▶ Work required: Please present the listing below as a Markdown table with the columns "Number" and "Content", one row per line, from the line containing "Task: Select the 800 base address radio" through the end of the listing, both ends included. Skip blank lines and omit the pictures.
......
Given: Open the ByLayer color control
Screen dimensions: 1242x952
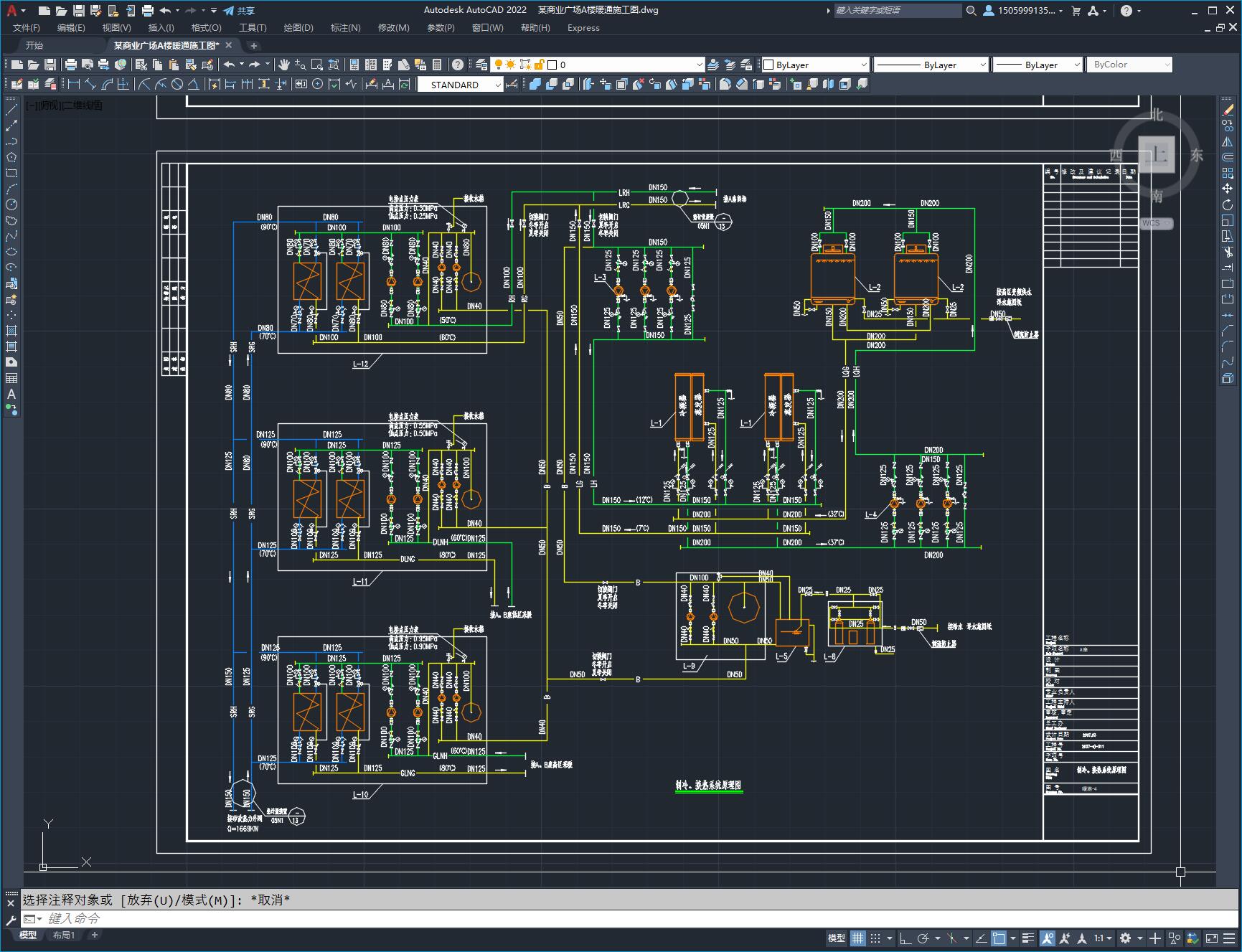Looking at the screenshot, I should [815, 65].
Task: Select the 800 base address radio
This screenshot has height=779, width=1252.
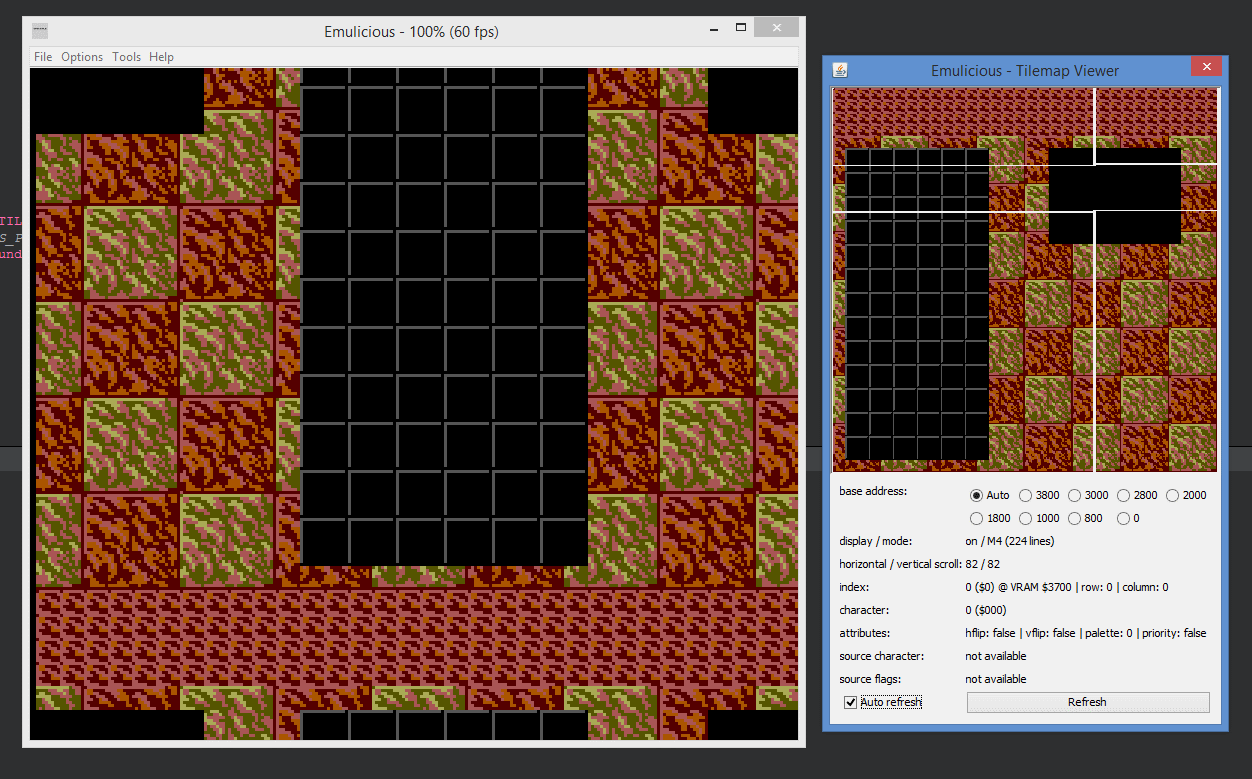Action: [x=1075, y=518]
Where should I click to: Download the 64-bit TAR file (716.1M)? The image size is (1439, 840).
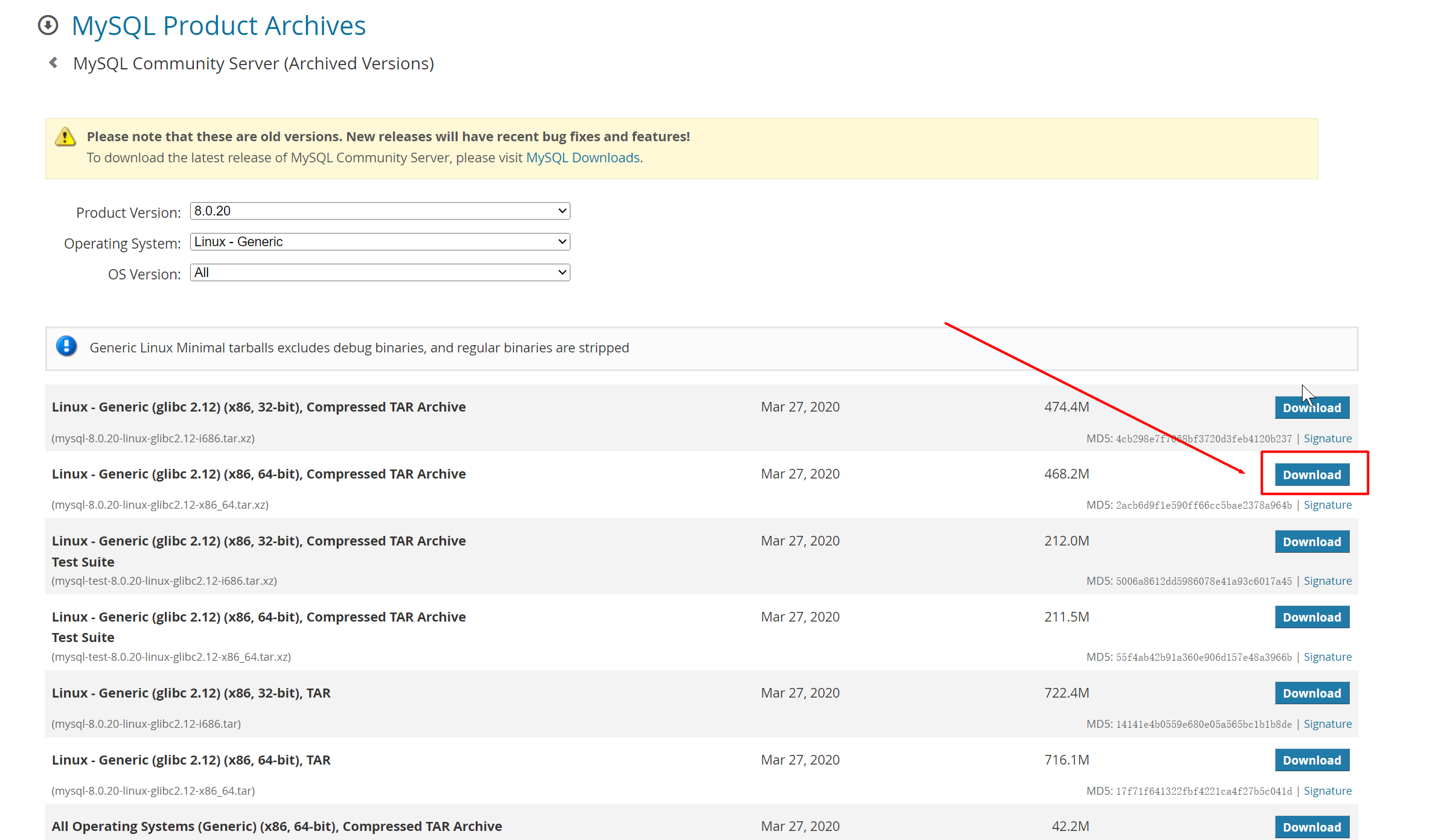[1312, 760]
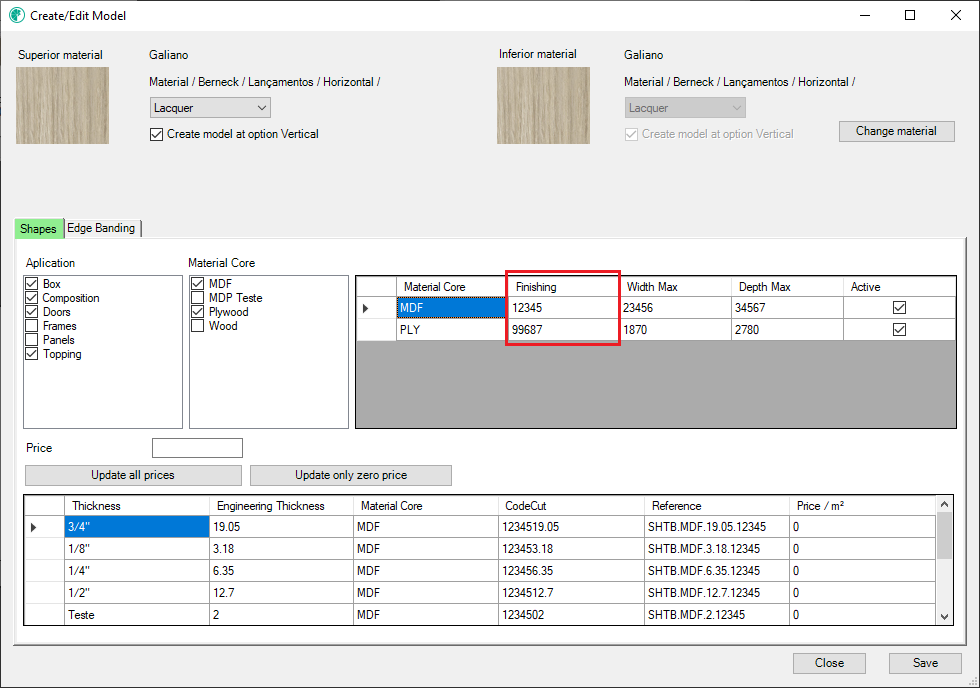
Task: Enable the Wood material core checkbox
Action: (199, 326)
......
▶ Solution below:
| Number | Content |
|---|---|
| 1 | Task: Select the 800 base address radio |
| 2 | This screenshot has height=779, width=1252. |
| 3 | Action: [x=1075, y=518] |
| 4 | Where should I click to: Download the 64-bit TAR file (716.1M)? The image size is (1439, 840). |
| 5 | [1312, 760] |
| 6 | Task: Enable the Wood material core checkbox |
| 7 | Action: (199, 326) |